Both undertook long and difficult expeditions when they were young (Darwin, the five year voyage on the HMS Beagle; Wegener on many arctic expeditions -- in fact, Wegener lost his life in 1930 at the age of 50 on his 4th expedition to Greenland attempting to cross from a camp on the central ice cap to a base camp on the west coast of Greenland)

They were each trained in an area of study that had little to do with that in which they made their marks (Darwin: medicine and theology with early work in geology; Wegener: Ph.D. in astronomy and became a practicing meteorologist --in 1924 was appointed to a newly created chair of Meteorology and Geophysics at the University of Graz in Austria.)

Both dealt with evolutionary ideas and their basic concepts cut across many disciplines:

"This book," Wegener writes in his forward, "is addressed equally to geodesists, geophysicists, geologists, palaeontologists, zoogeographers, phytogeographers [phyto=plant], and palaeontologists."

Wegener and Darwin brought together evidence from a wide diversity of fields and each ended up sparring with a whole range of opponents, each of whom saw them as interlopers.

Like Darwin, Wegener was not the first to come up with the theory he promoted. (The jigsaw fit of South America and Africa is obvious and was noted in Francis Bacon's Novum Organum in 1620. In 1994, a classics professor at Bard College (James Romm) traced the idea of continental drift back to a Dutch cartographer named Abraham Ortelius who proposed the idea in 1596.)

But like Darwin, Wegener was the one who developed his insight into something that could not be ignored.

Finally, like Darwin, Wegener could not prove his theory. Broad-ranging theories such as evolution and continental drift are difficult to prove. A geological theory is especially unlikely to gain much support from conventional lab experimentation, and even field observations are difficult because of the great time spans and physical distances involved. As a result, Wegener could present only indirect evidence.

A difference, though: the attacks on Wegener were not religiously based, but came from within the scientific community. [Perhaps this lack of religious fervor explains why continental drift is today recognized as a powerful picture of the earth's evolution while Darwin's biological evolution continues to be attacked as untrue by some.]

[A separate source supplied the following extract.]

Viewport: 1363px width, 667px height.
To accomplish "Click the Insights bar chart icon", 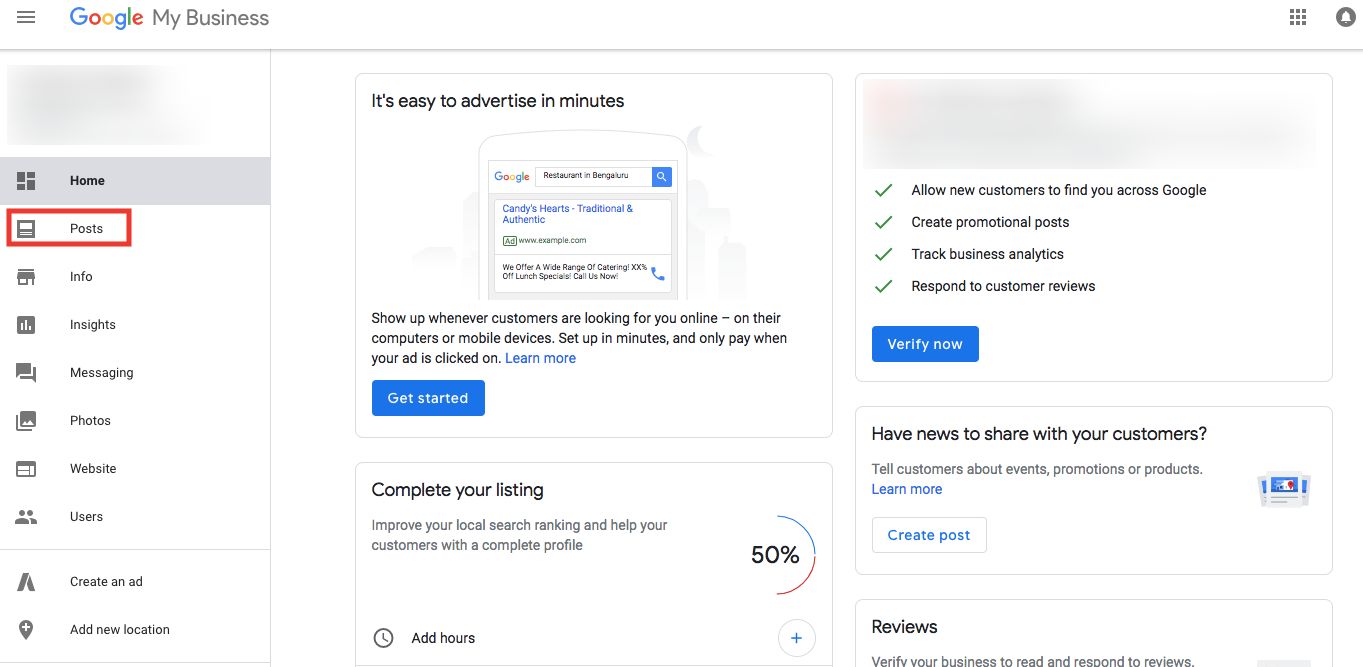I will coord(26,325).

What was said of Wegener by members of the scientific community?

Many questioned Wegener's credibility as a scientist

Briton Phillip Lake complained of Wegener that "he is not seeking truth; he is advocating a cause, and is blind to every fact and argument that tells against it…It is easy to fit the pieces of a puzzle together if you distort their shape, but when you have done so, your success is no proof that you have placed them in their original positions. It is not even a proof that the pieces belong to the same puzzle or that all the pieces are present."

American palaeontologist E. W. Berry called Wegener's theory "a selective search through the literature for corroborative evidence, ignoring most of the facts that are opposed to the idea, and ending in a state of auto-intoxication in which the subjective idea comes to be considered as an objective fact."

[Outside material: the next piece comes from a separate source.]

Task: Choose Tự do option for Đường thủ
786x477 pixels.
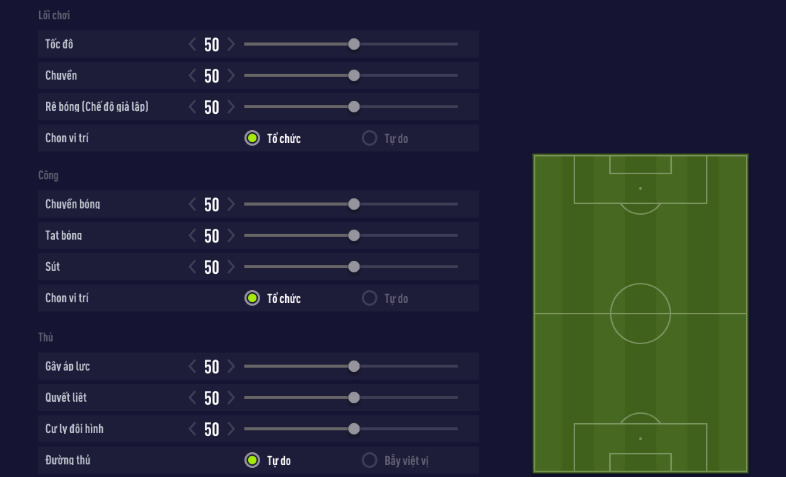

American geologist R. Thomas Chamberlain wrote, "can geology still be considered a science if it is possible for such a theory as this to run wild."

American geologist Bailey Willis asserted that "further discussion of it merely encumbers the literature and befogs the minds of fellow students. [It is] as antiquated a pre-Curie physics. It is a fairy tale."

In 1943 (13 years after Wegener's death) American paleontologist George Gaylord Simpson remarked upon the near unanimity of feeling against the continental drift theory among scientists.

So did T. W. Gevers as late as 1950.